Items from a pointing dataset
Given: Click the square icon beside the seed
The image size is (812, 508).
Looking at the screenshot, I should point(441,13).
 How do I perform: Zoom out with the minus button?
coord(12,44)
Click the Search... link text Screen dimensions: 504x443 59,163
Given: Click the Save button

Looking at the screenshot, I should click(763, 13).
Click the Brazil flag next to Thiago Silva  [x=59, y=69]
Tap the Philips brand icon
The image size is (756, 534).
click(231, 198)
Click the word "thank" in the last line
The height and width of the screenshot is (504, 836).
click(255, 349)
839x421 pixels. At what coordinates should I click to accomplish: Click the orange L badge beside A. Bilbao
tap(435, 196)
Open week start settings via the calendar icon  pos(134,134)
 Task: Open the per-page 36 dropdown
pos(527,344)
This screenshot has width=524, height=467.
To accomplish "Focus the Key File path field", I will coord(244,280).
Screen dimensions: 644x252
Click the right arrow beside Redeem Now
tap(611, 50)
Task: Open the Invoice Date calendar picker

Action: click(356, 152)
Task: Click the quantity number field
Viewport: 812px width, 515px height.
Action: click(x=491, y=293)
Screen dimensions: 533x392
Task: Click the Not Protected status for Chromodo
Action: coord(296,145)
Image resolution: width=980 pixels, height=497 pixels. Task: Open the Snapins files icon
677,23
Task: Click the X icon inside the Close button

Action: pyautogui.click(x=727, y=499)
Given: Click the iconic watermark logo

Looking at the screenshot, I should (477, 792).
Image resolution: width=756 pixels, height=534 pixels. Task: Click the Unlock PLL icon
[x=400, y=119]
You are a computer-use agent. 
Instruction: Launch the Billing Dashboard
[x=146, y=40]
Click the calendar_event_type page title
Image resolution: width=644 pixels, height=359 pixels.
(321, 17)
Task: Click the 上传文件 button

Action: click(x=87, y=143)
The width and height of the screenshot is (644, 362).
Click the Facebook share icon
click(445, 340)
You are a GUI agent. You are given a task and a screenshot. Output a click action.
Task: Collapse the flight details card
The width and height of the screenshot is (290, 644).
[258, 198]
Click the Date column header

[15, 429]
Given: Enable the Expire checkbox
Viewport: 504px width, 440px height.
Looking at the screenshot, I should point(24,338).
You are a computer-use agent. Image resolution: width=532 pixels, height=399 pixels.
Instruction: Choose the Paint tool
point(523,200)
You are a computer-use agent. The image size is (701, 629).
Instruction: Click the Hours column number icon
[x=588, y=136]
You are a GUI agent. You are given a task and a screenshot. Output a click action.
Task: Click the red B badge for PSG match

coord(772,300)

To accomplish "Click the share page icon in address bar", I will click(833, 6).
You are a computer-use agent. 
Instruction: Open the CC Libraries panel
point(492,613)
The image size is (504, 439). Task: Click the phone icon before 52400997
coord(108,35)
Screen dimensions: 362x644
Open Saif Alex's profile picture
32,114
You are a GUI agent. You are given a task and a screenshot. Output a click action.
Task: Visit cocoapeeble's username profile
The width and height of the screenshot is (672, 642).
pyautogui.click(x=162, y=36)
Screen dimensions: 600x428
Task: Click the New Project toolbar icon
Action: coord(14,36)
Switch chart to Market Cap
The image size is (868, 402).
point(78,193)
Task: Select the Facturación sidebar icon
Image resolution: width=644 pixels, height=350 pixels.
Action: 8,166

→ What you should do:
Copy the items from the start through the line containing "Action: click(x=87, y=143)", swapping "Given:" for "Goal:" and leaving everything else unchanged.

→ Solution:
Goal: Click the square icon beside the seed
The image size is (812, 508).
Looking at the screenshot, I should point(441,13).
 How do I perform: Zoom out with the minus button?
coord(12,44)
Click the Search... link text Screen dimensions: 504x443 59,163
Goal: Click the Save button

Looking at the screenshot, I should click(763, 13).
Click the Brazil flag next to Thiago Silva  [x=59, y=69]
Tap the Philips brand icon
The image size is (756, 534).
click(231, 198)
Click the word "thank" in the last line
The height and width of the screenshot is (504, 836).
click(255, 349)
839x421 pixels. At what coordinates should I click to accomplish: Click the orange L badge beside A. Bilbao
tap(435, 196)
Open week start settings via the calendar icon  pos(134,134)
 Task: Open the per-page 36 dropdown
pos(527,344)
This screenshot has width=524, height=467.
To accomplish "Focus the Key File path field", I will coord(244,280).
Screen dimensions: 644x252
Click the right arrow beside Redeem Now
tap(611, 50)
Task: Open the Invoice Date calendar picker

Action: click(356, 152)
Task: Click the quantity number field
Viewport: 812px width, 515px height.
Action: click(x=491, y=293)
Screen dimensions: 533x392
Task: Click the Not Protected status for Chromodo
Action: coord(296,145)
Image resolution: width=980 pixels, height=497 pixels. Task: Open the Snapins files icon
677,23
Task: Click the X icon inside the Close button

Action: pyautogui.click(x=727, y=499)
Goal: Click the iconic watermark logo

Looking at the screenshot, I should (477, 792).
Image resolution: width=756 pixels, height=534 pixels. Task: Click the Unlock PLL icon
[x=400, y=119]
You are a computer-use agent. 
Instruction: Launch the Billing Dashboard
[x=146, y=40]
Click the calendar_event_type page title
Image resolution: width=644 pixels, height=359 pixels.
(321, 17)
Task: Click the 上传文件 button

Action: click(x=87, y=143)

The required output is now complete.